= Extracted text =

There are two states that are in her inner core of 270, New Hampshire and Pennsylvania, that she has treated as battleground states. But the -- some of the others -- Michigan, Wisconsin, Virginia, Colorado, New Mexico -- a little different. They basically treat it as done deals.

They have spent $180 million in Ohio, Florida and North Carolina. They spent $16 million in Wisconsin, Michigan and Colorado. They need to win the second three. They would like to win the first three.

[06:10:07] CAMEROTA: But which ones do you define as the blue wall?

BROWNSTEIN: The blue wall, so, the blue wall was phrased, like, in 2009...

CUOMO: Are you going to say that every time? The blue wall?

CAMEROTA: Yes, it's copyrighted. It's copyrighted. The blue wall are -- literally the blue wall are the 18 states that have voted Democratic in every election since 1982. Plus D.C. That's 242 Electoral College votes.

CAMEROTA: The wall is not connected.

BROWNSTEIN: No, no. No, it's not.

CAMEROTA: There is a break in the wall.

CUOMO: I mean, the wall is...

BROWNSTEIN: An archipelago of a wall.

CUOMO: The wall is an inept metaphor.

= What you will do =
(a) Write out the election transcript from "There are two" up to and including "Electoral College votes.".
(b) Extend the election transcript beyond its last line.
The records are unrelated to the election transcript.

= Data rows =
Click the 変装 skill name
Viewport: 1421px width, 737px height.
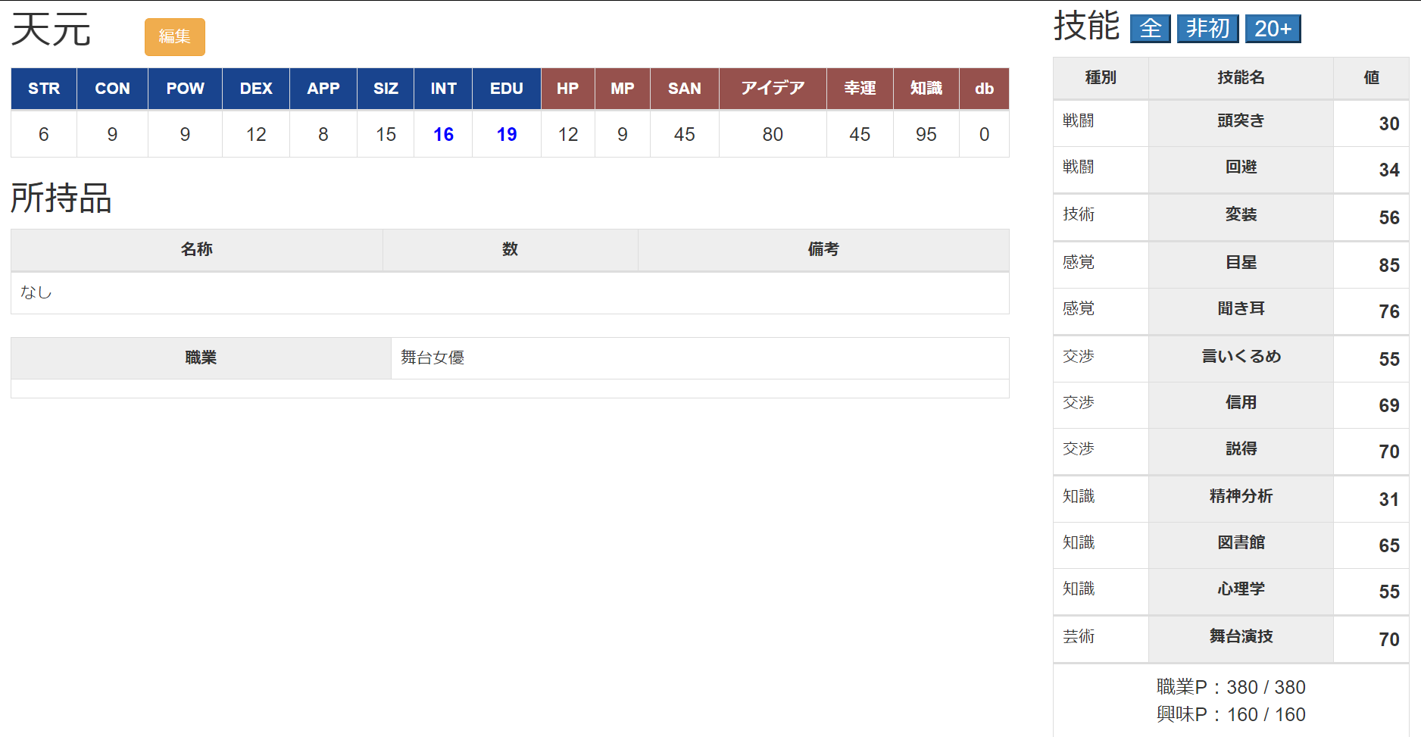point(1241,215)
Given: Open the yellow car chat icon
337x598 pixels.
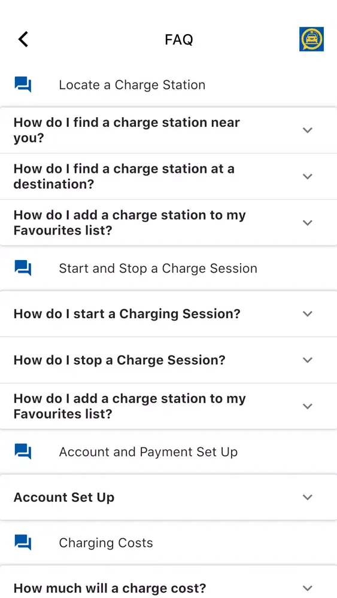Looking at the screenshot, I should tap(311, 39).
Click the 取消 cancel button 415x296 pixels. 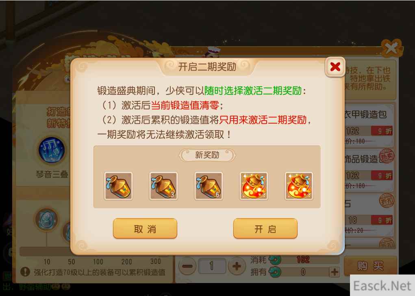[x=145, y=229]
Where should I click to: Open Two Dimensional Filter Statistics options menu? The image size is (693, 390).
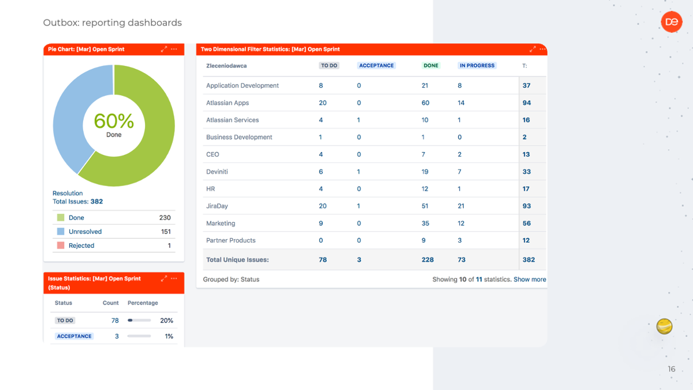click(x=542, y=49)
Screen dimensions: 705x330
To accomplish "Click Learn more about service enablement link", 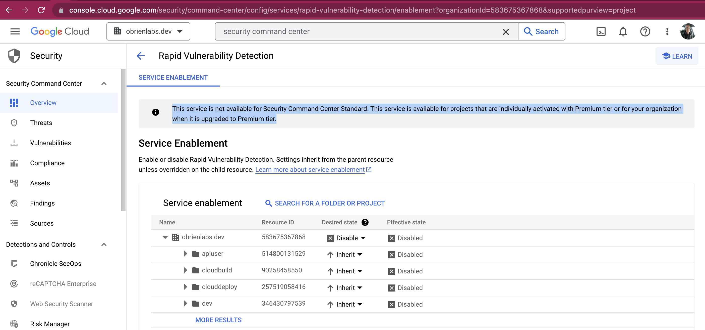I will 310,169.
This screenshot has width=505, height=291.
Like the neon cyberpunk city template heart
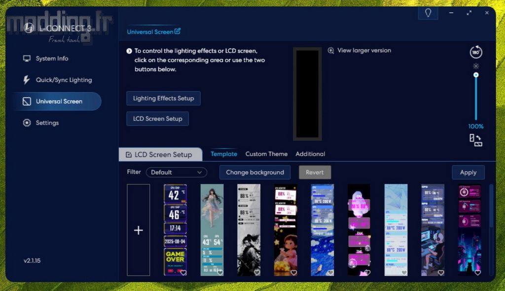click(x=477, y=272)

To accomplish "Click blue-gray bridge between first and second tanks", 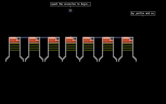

= Results =
(a)
There are two states that are in her inner core of 270, New Hampshire and Pennsylvania, that she has treated as battleground states. But the -- some of the others -- Michigan, Wisconsin, Virginia, Colorado, New Mexico -- a little different. They basically treat it as done deals.

They have spent $180 million in Ohio, Florida and North Carolina. They spent $16 million in Wisconsin, Michigan and Colorado. They need to win the second three. They would like to win the first three.

[06:10:07] CAMEROTA: But which ones do you define as the blue wall?

BROWNSTEIN: The blue wall, so, the blue wall was phrased, like, in 2009...

CUOMO: Are you going to say that every time? The blue wall?

CAMEROTA: Yes, it's copyrighted. It's copyrighted. The blue wall are -- literally the blue wall are the 18 states that have voted Democratic in every election since 1982. Plus D.C. That's 242 Electoral College votes.

(b)
BROWNSTEIN: Of the wall -- of the wall, there are three states, Michigan, Wisconsin and Pennsylvania, that are all competitive. When you add to the blue wall Virginia, Colorado, New Mexico and New Hampshire, that would be enough to win. She doesn't need Florida. She doesn't need Ohio. She doesn't need North Carolina. Those are insurance.

The question is whether, by focusing so much on those reach states she's left any opening for Donald Trump, who is now pushing for several of those states in her inner 270.

CUOMO: So, what do we see in the numbers of our polls?

CAMEROTA: All right. Let's look at some of our polls. And David, you can comment on this. I believe that this is...

DAVID GREGORY, CNN POLITICAL ANALYST: I don't have a wall. I don't have a wall, but I can say something.

CAMEROTA: Hold on, these are our swing state battleground states. He is up in Arizona. She is up, marginally, in Florida. He is up in Nevada. She is up in Pennsylvania. OK, go ahead, David.

GREGORY: Well, I think not only our polling up in Pennsylvania, but the Wisconsin Marquette poll that shows her up six points in Wisconsin. That's very important for her. She's got to hold other states like in Colorado. But if you look at those really important states for her, and if she can combine New Hampshire, it's done. It's over. It's 270.

And as Ron has been saying a lot, she doesn't have to focus where she's been focused on, Florida and North Carolina and Ohio. She can lose all those things, if she can hold one of the strong states in the west and then put together Wisconsin and New Hampshire.

So, I think a lot of this dynamic of where she's been spending her time is a "B.C." issue, a "before Comey" issue. Because before Comey got involved with these e-mails, the race did look different. She was in a much more commanding position and could focus on her larger goal, which is not just winning but winning big. Because she's going to have a mandate issue all along, because she's going up against Donald Trump.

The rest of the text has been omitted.